Oltre alla Cina, i paesi che non verranno «per varie ragioni» sono: Russia, Kazakhstan, Colombia, Tunisia, Arabia Saudita, Pakistan, Serbia, Iraq, Iran, Vietnam, Afghanistan, Venezuela, Filippine, Egitto, Sudan, Ucraina, Cuba e Marocco. Intanto la portavoce del ministero degli Esteri cinese, Jiang Yu, ha affermato che più di 100 Paesi sostengono Pechino, mentre l’ambasciata cinese a Oslo ha fatto pressione sugli altri diplomatici nella capitale norvegese perché disertassero la cerimonia del premio.
Il direttore dell’Istituto Nobel, Geir Lundestad, ha reso noto che 44 ambasciate hanno confermato che alla cerimonia ci sarà un loro rappresentante, 19 hanno declinato l’invito e due non hanno risposto: «Basta guardare le cifre», ha dichiarato replicando a quanto sostenuto da Pechino, «la grande maggioranza dei Paesi invitati ci sarà».
Liu Xiaobo sta scontando una condanna a 11 anni di carcere per incitamento alla sovversione.

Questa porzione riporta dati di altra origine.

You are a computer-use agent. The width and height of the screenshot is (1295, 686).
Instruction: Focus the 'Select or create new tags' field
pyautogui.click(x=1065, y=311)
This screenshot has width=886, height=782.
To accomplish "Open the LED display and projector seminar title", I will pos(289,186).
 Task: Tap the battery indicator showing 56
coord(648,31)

La sua assenza sarà sottolineata da una sedia vuota, una fotografia e uno dei suoi testi letto dall’attrice norvegese Liv Ullmann. A ritirare il riconoscimento sarà un suo amico che ha partecipato assieme a lui alle proteste del 1989 che vive in esilio negli Usa, mentre nessun membro della famiglia del vincitore ha ottenuto dal governo cinese il permesso per recarsi a Oslo.